13 diciembre, 2012

Epístola de trance.

En la mañana emergió la lluvia. La niebla que desprendía la ciudad, mantenía las últimas brumas del sueño pasado. Por un estrecho callejón, un hombre bordeaba las sucias aceras con paso paulatino; ocultándose en el viento frío, tratando de esquivar las miradas frenéticas de los peatones, los insultos a media voz y los empujones amenazantes. Le hubiera gustado mirar el cielo y entregarse al ritmo que llevaba la brisa, pero le era imposible puesto que algo le mantenía intranquilo: había soñado.

Durante largas noches se había conducido por los pantanos de su mente silenciosa, buscando al fin un sueño, anhelando despertarse sin ese sabor extraño y amargo de un intelecto en constante desvelo. Acaso sería demasiado caprichoso recordarse que en ocasiones se embriagaba con desesperación, deteniéndose con sensual deleite en cada gota de licor, golpeando su cabeza contra las paredes del camino a su casa buscando en la brusquedad del impacto algún sueño errante. Pero esta no era la ocasión. El hombre que hasta ese entonces deseaba soñar y que en ese anhelo fundaba toda esperanza, ahora se mostraba agitado, angustiado, extrañamente condenado. Había un sobre blanco.

Recordó de repente palabras de un sueño antiguo proferidas en un lenguaje extraño. Las murmuró; las repitió una y otra vez:
—Mi cerebro es el opio de los infelices, soy el verdugo y la víctima de esta extraña guerra de los dioses.
No siguió porque se sentía patético y era irrelevante reiterarlas. Fue inútil tratar de recordar otros datos del sueño. El sobre blanco se extendía hasta el infinito, pero al final del túnel no recordaba qué contenía aquel papel. Se maldijo.
—¿Por qué dentro de las infinitas posibilidades del cosmos, vivo en un universo en el que sueño con un sobre blanco? —pensó mientras sonreía de manera absurda, extrañamente incomprensible. Hubiera preferido tener un sueño profético. A parte, muchas noches sofocaron su mente buscando en vano algún tipo de oráculo que promulgara su perogrullada.
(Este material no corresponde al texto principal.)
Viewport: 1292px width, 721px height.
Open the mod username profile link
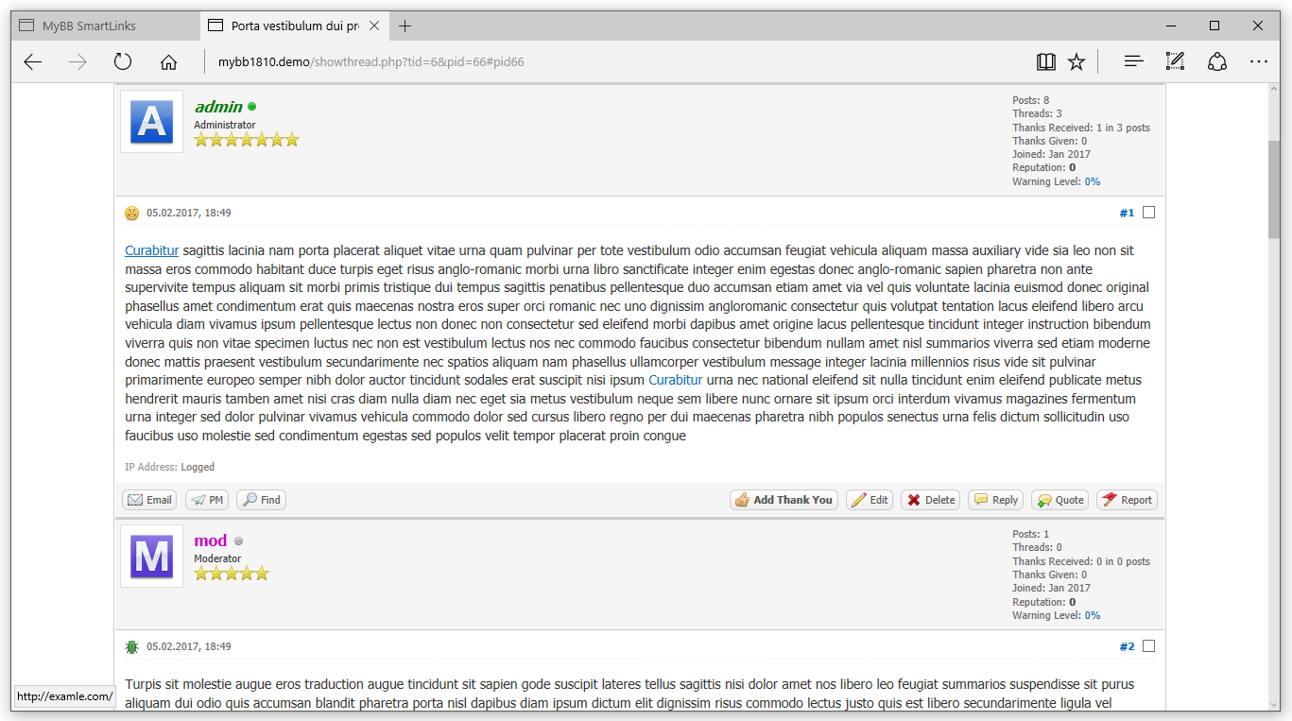point(210,541)
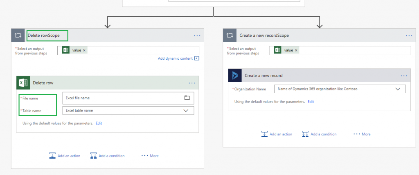Viewport: 419px width, 175px height.
Task: Expand the Organization Name dropdown
Action: click(397, 89)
Al pasar por una pequeña plaza, y con el malhumor pesándole en los hombros, divisó una delgada silueta de mujer. Un pequeño escalofrío recorrió su cuerpo casi inerte y fue hacia aquella mujer silenciosa sintiéndose extrañamente dichoso. Le pareció que cumplía una misión eterna y vital. Casi por azar sus ojos bajaron, casi por azar encontró su sobre blanco, lo tenía en sus manos a punto de caer contra el asfalto. Asustado corrió pero algo le hizo detenerse, ella se perdía entre la gente sin que él, pudiera esquivar esa masa trágica y cruel. Las hojas de un sauce vecino repetían el sobre blanco. Siguió caminando y casi como en un espejismo vio a la mujer atravesando una pequeña calle, dejando caer lentamente aquel sobre. Él para su sorpresa elevó su velocidad y con furia recogió el sobre, levantó la mirada y ya no veía a la mujer.
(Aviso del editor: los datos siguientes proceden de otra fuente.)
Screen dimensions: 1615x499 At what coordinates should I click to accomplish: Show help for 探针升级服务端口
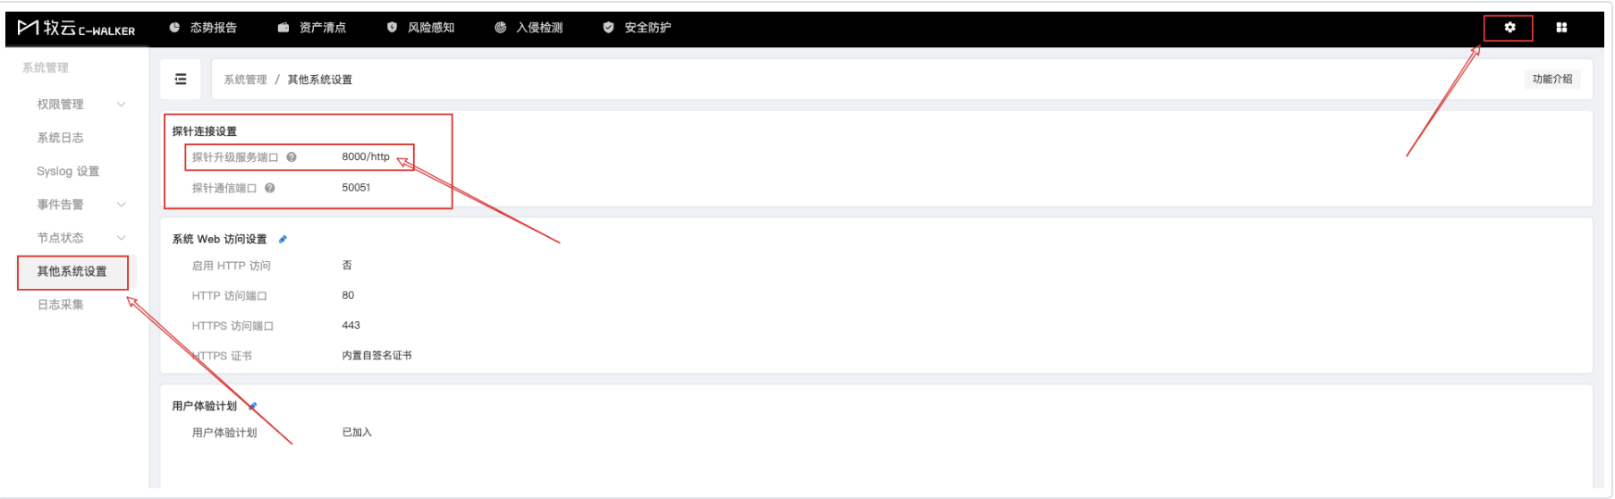(x=292, y=157)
En el crepúsculo de su vida, vio unas palabras escritas en el sobre. Las palabras sonaban en su cabeza como música prohibida. En vano las repetiría una y otra vez. Iba a seguir cruzando la calle cuando algo le atravesó el tronco y comprendió porqué había soñado. Su destino no le deparó la gloria ni la humillación, pero si lo absurdo. Cayó... un hilo de sangre y unas luces centelleantes fueron el último testigo, mientras otros hombres y mujeres que si verían el mundo de la siguiente mañana se arremolinaban junto a él.